▸ **Recorded data**
⟨

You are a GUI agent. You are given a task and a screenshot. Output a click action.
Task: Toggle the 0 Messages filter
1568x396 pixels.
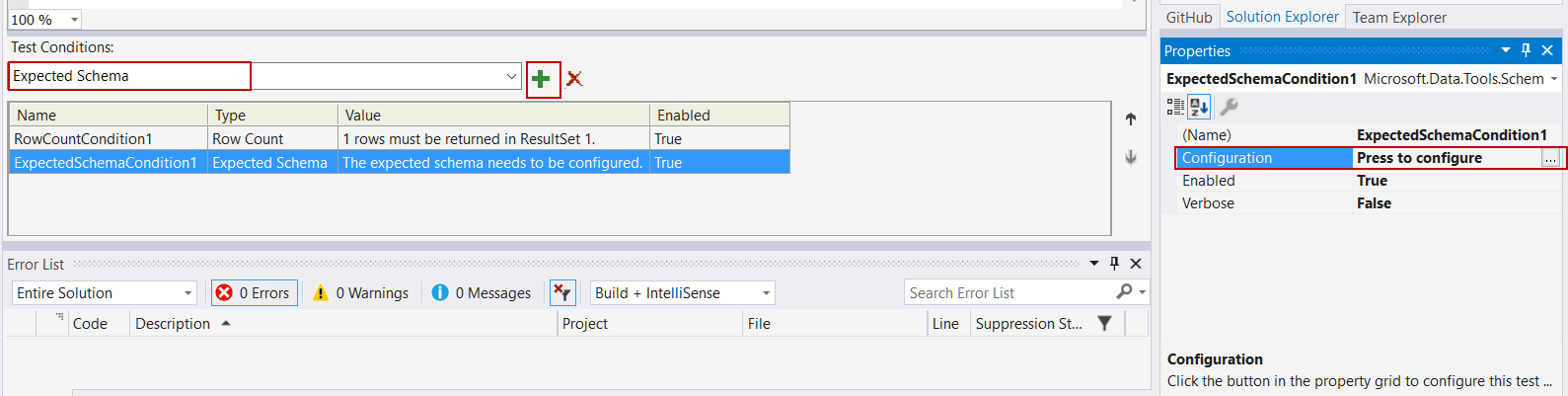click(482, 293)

⟩
⟨

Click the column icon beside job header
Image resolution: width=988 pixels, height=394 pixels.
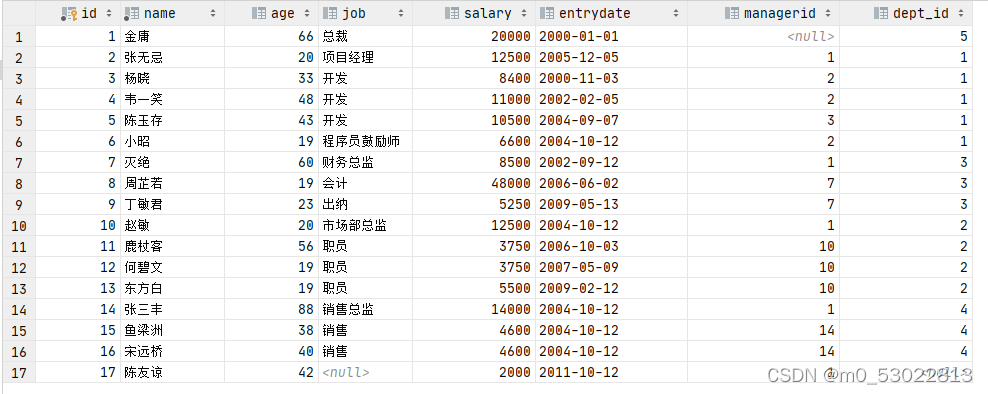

⟩

From the data above, reproduce word for word the lines running from the line with "Click the column icon beside job header" to the line with "Image resolution: width=988", ends included.

▸ **Written reply**
Click the column icon beside job header
Image resolution: width=988 pixels, height=394 pixels.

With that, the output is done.